Ofgem’s market solution to improving the competitive infrastructure – the New Electricity Trading Arrangements (NETA) – has yet to see the light of day. Delayed twice, with a new preferred go-live date of 27 March, its implementation is likely to be anything but smooth. In the first week of the New Year there was almost no trading in electricity for the post-NETA period. The problem is that participants are unhappy with the transitioning of the existing EFA (electricity forward agreements) into physical contracts that will trade post-NETA.

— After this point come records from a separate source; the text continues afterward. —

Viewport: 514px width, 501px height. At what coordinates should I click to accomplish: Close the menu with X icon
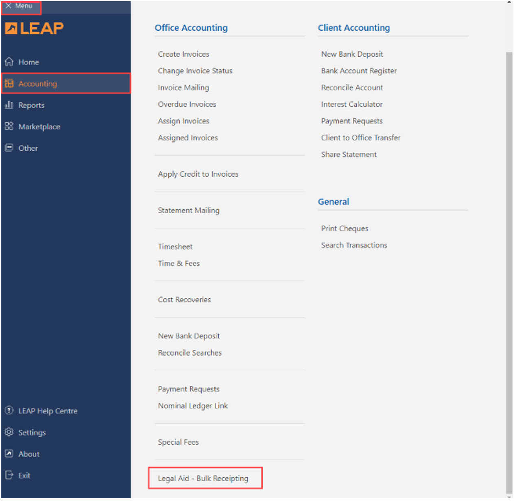point(8,6)
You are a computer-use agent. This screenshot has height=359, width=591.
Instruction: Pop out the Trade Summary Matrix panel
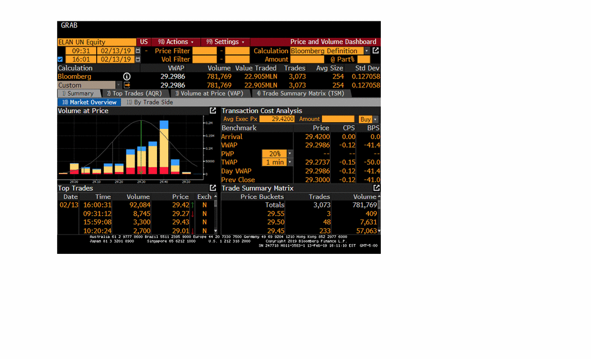(376, 188)
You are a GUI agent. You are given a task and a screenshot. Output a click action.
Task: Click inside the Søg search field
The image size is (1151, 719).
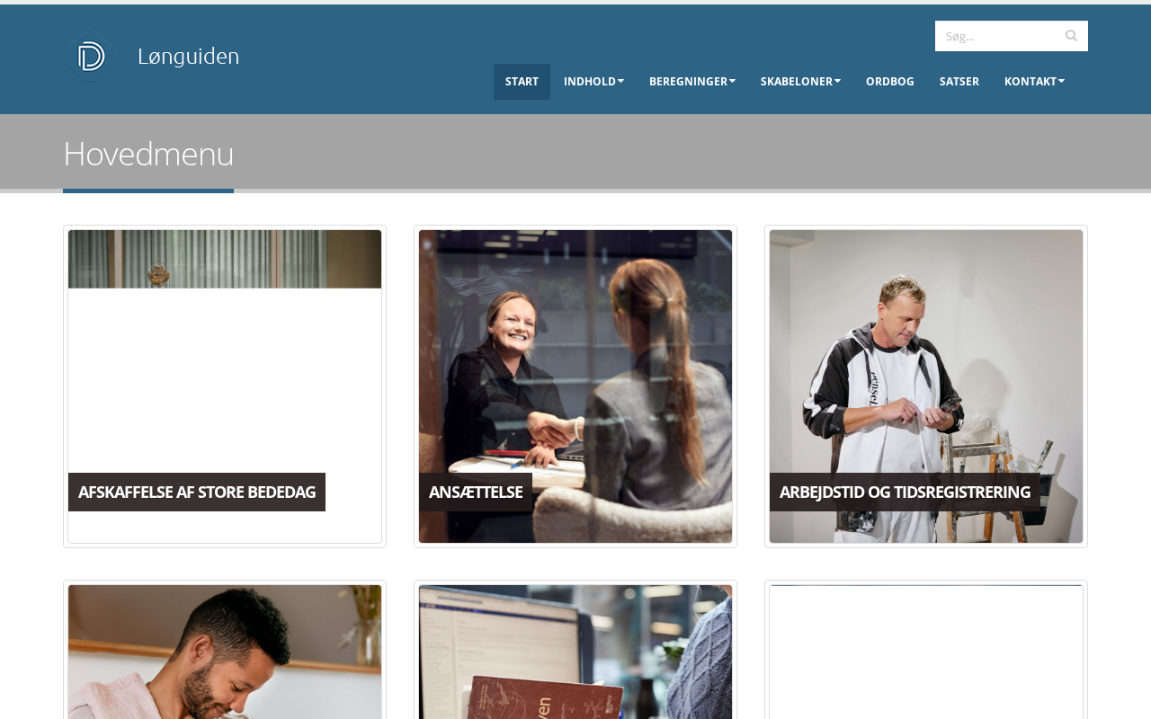pos(996,36)
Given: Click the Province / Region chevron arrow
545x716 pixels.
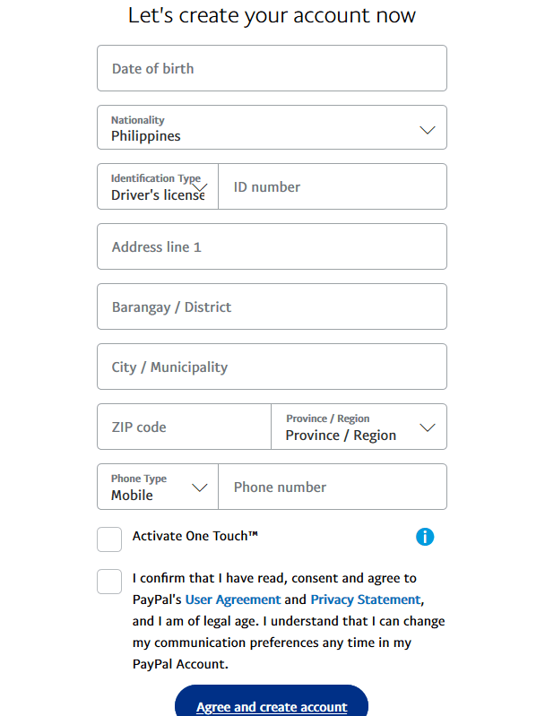Looking at the screenshot, I should (428, 428).
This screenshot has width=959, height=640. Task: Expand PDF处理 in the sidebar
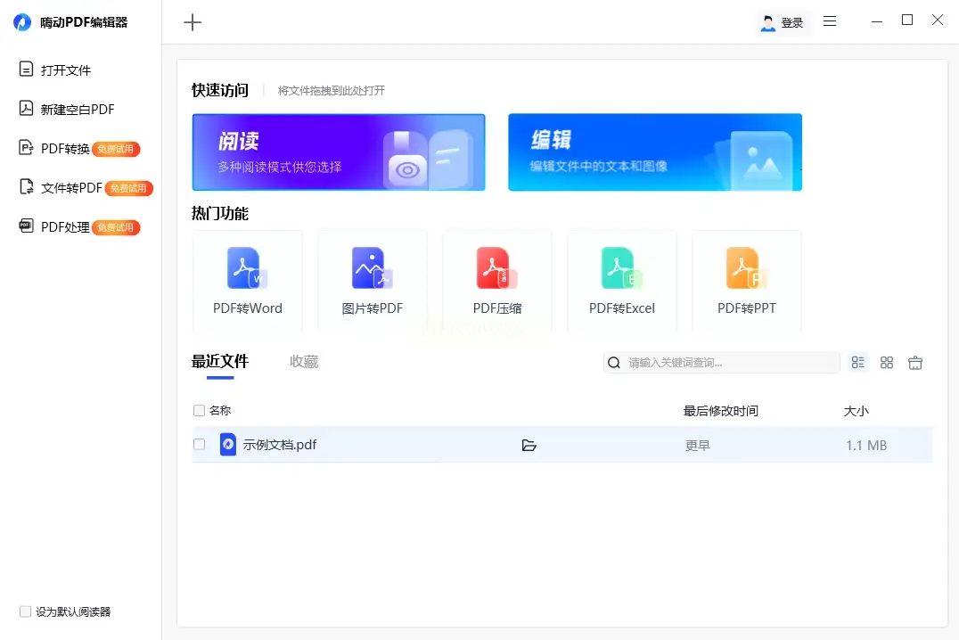(65, 227)
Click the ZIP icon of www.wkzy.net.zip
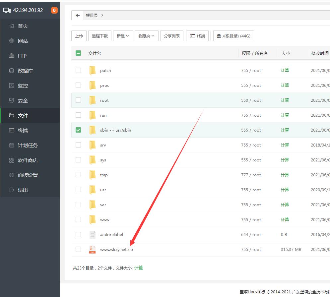This screenshot has height=297, width=330. pos(92,250)
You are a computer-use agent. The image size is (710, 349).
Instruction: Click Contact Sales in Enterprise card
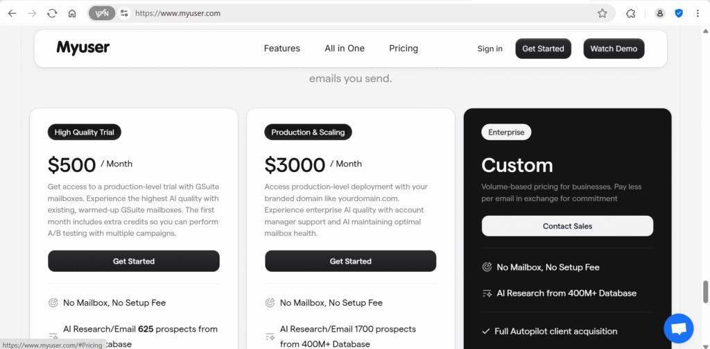(567, 226)
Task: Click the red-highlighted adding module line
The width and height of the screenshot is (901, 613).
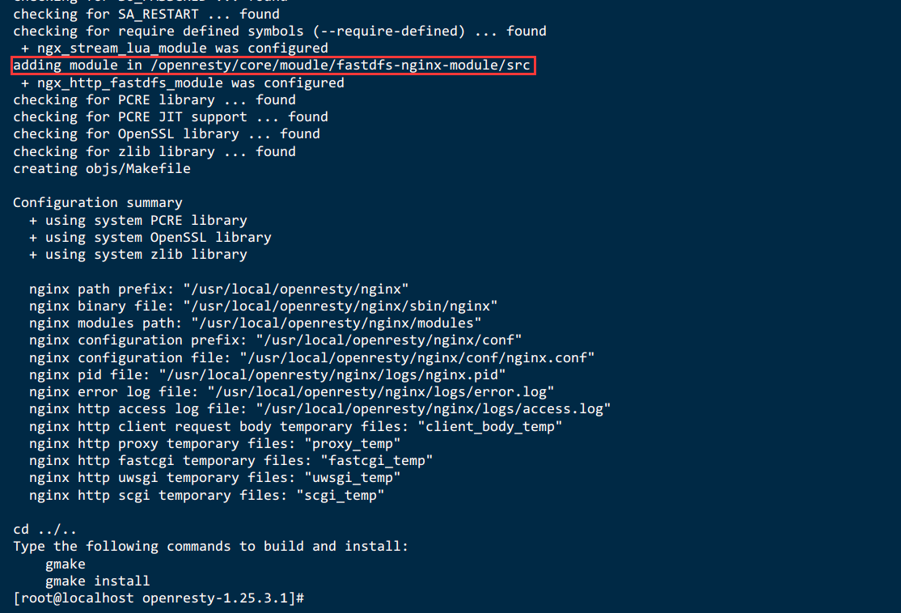Action: tap(273, 66)
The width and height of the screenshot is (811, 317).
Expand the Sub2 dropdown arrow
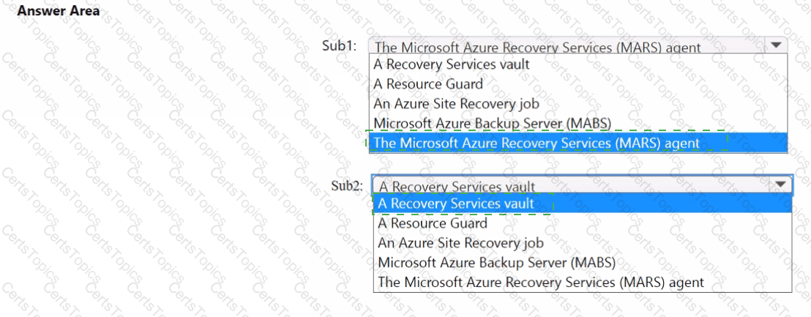[x=781, y=184]
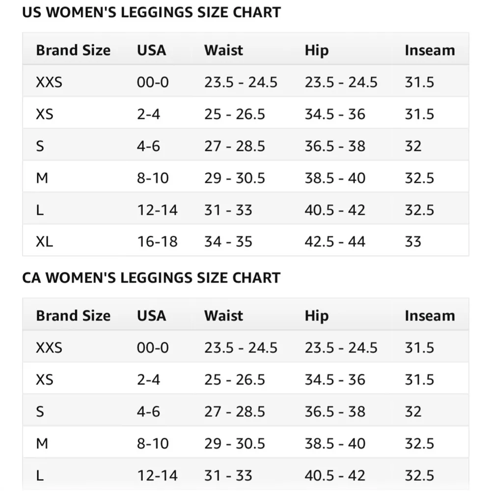Click the USA column header in CA chart
The height and width of the screenshot is (491, 491).
pos(151,316)
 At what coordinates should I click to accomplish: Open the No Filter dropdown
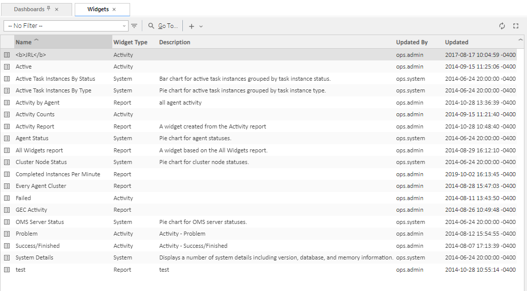(67, 26)
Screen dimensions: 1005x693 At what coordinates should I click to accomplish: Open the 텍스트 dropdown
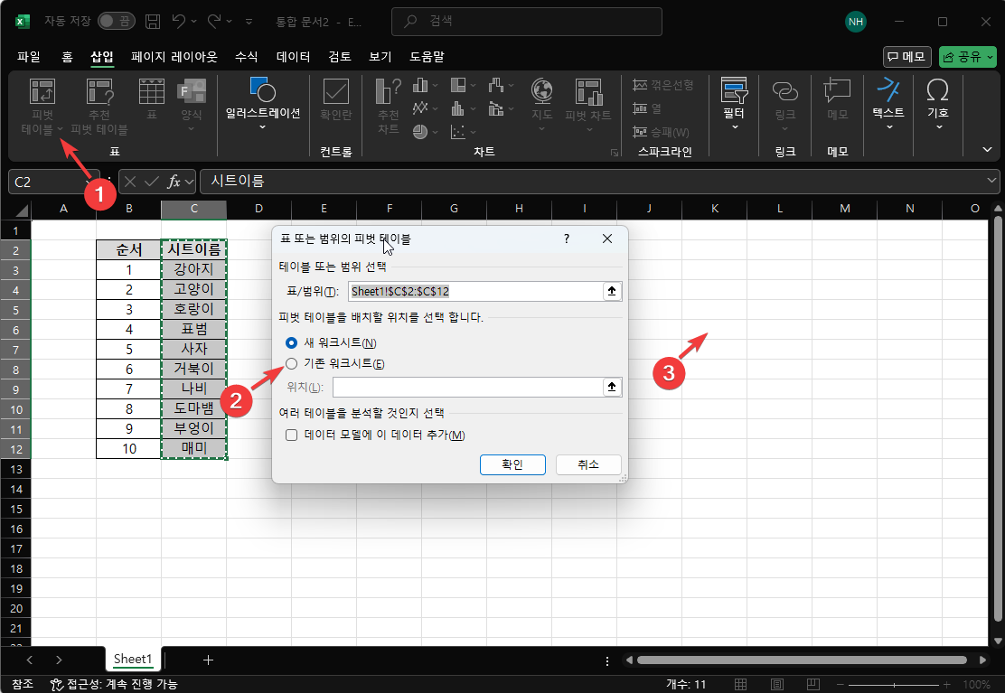[x=888, y=107]
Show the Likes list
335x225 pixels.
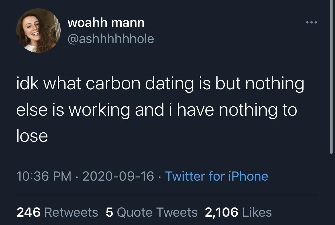point(257,212)
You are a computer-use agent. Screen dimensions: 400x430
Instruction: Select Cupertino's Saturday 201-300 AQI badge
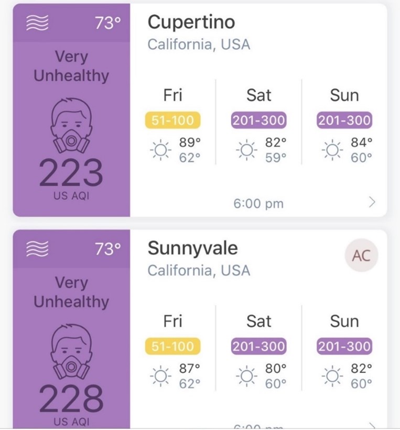click(x=258, y=120)
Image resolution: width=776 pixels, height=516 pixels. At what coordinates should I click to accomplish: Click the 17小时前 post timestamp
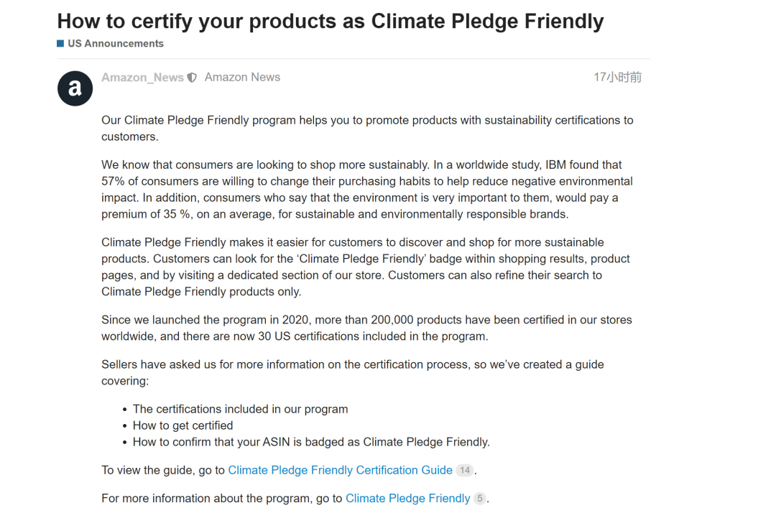point(618,77)
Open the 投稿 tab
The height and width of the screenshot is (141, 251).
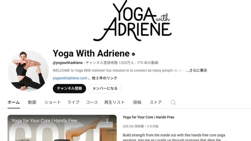[x=137, y=102]
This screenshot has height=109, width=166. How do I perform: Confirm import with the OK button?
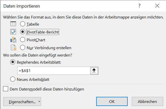tap(112, 101)
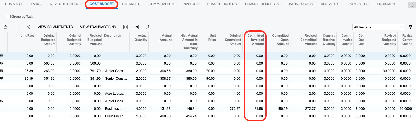Expand hidden tabs with double chevron
This screenshot has width=416, height=122.
(412, 5)
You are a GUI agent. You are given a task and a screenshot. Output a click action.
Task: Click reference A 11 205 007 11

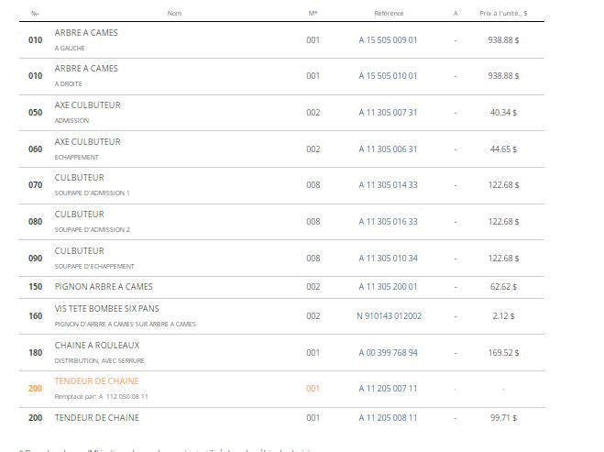click(388, 389)
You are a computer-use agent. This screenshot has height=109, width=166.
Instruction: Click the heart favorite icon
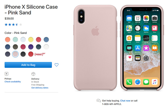click(56, 65)
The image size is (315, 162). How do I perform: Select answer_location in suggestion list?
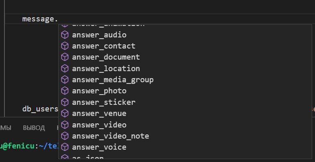click(x=185, y=69)
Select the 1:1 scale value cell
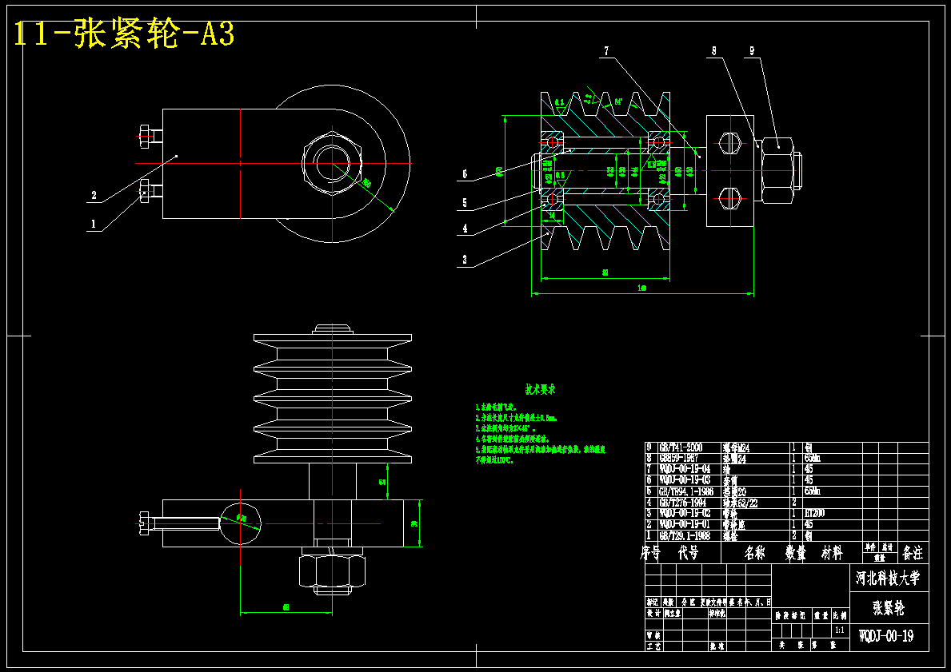Viewport: 951px width, 672px height. coord(840,630)
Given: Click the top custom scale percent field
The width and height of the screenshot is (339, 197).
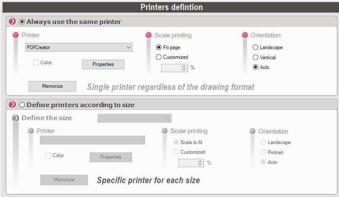Looking at the screenshot, I should (x=171, y=68).
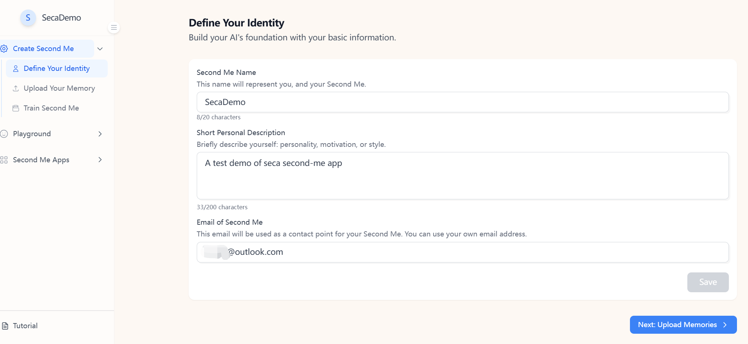This screenshot has height=344, width=748.
Task: Go to Train Second Me step
Action: coord(51,108)
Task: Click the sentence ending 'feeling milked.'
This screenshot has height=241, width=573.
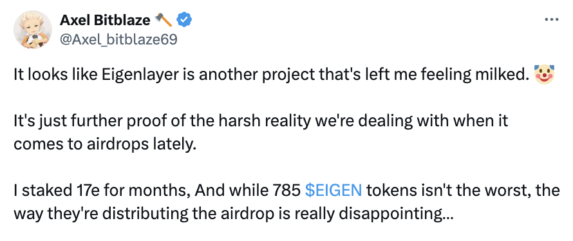Action: [272, 75]
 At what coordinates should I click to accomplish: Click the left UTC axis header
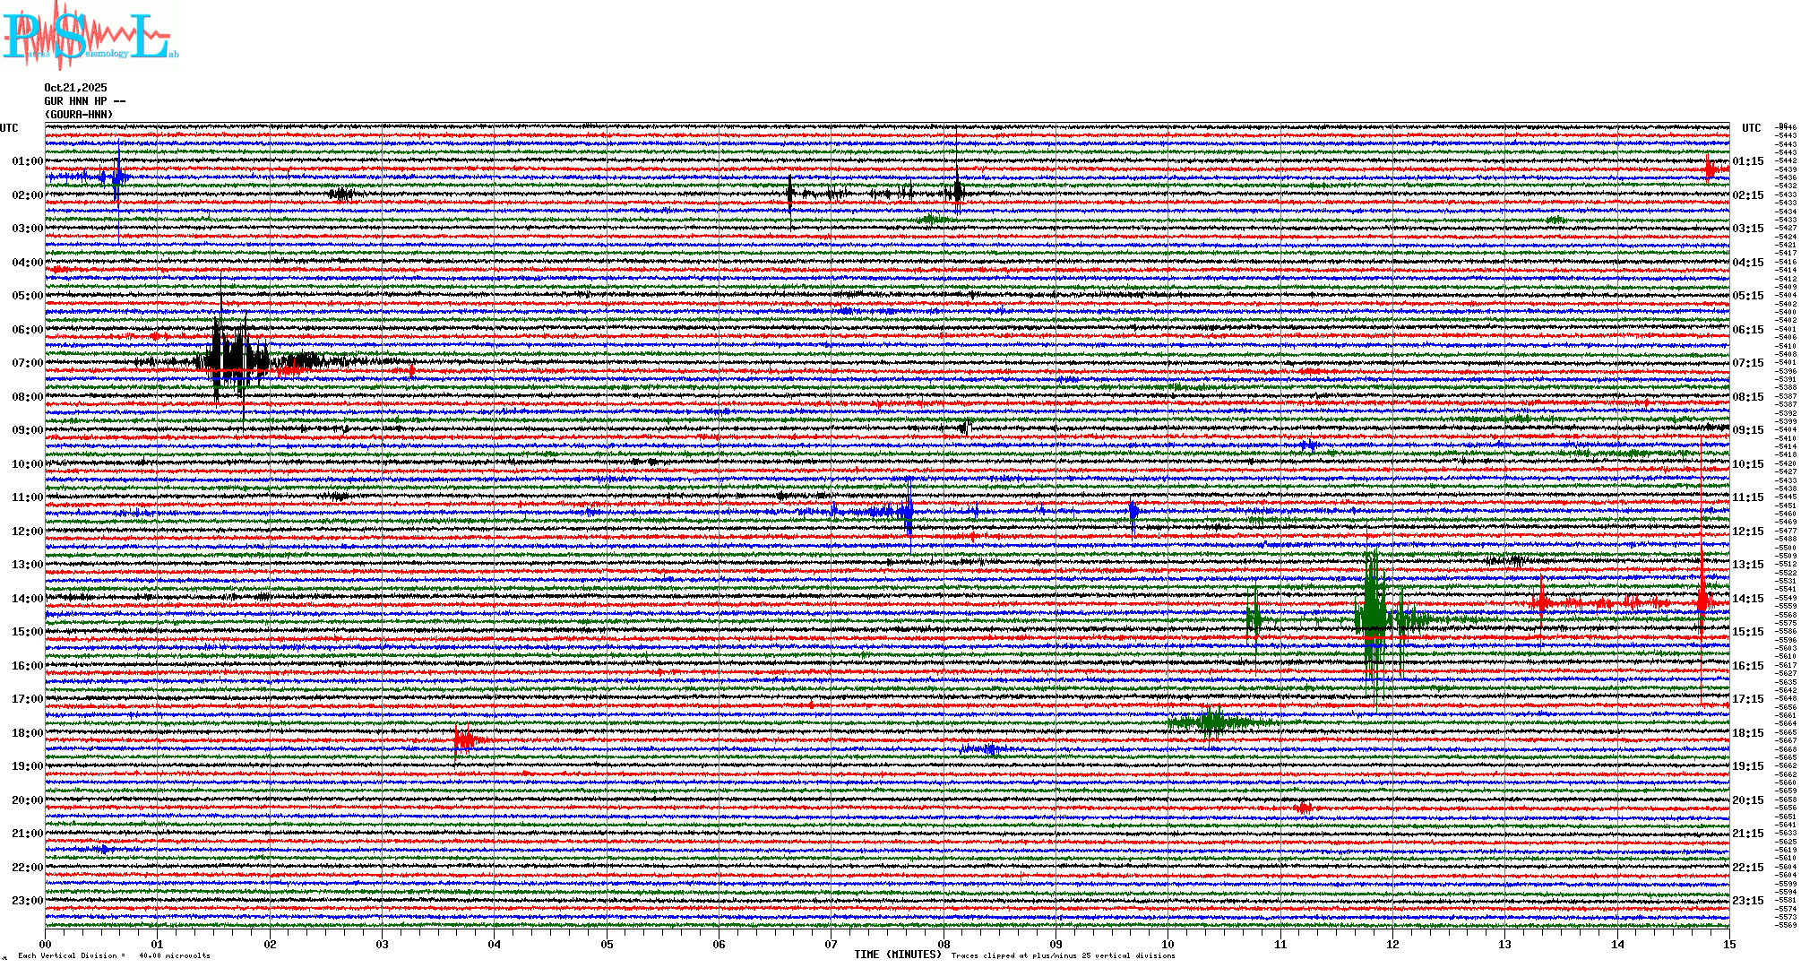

There is a lack of agreement among participants as to how the proposed GTMA (grid trade master agreements), which will replace EFA’s, should be structured. With the contentious capacity element of EFA contracts being removed post-NETA a transmission pricing element has to be incorporated in the new contracts. But generators who believe that buyers should pay for all the transmission costs have challenged the original proposal that transmission costs be apportioned 45/55 between generators and buyers. Innogy, the domestic division of demerged National Power, this month put this proposal in writing. And market trading has dried up.
Market participants convened a meeting for the end of January to resolve their differences. Interestingly Ofgem is standing back from the arguments. Ofgem believes that its role is to implement market policy and let the participants work out how to operate it. The problem is that Ofgem is becoming increasingly dictatorial in its policy making. New market policies should be a consensus process between government and the market.
Ofgem has already had its knuckles rapped by the Competition Commission, which revoked its Market Abuse License Condition in December. It has had its 2001 budget cut in half. And now the government, the very one that created Ofgem, has nominated a regulatory czar to oversee the operation of individual regulatory bodies.
It is fair to surmise that deregulation is not working as efficiently as envisaged. Lessons have to be learned on both sides of the Atlantic. The US and the EU are seen as role models for the emerging markets of Central & Eastern Europe and Asia. But the signals coming from these bastions of free market enterprise may now appear confusing. Deregulation can and should work. But it has to be implemented to meet the needs of all participants – consumers, traders and utility companies.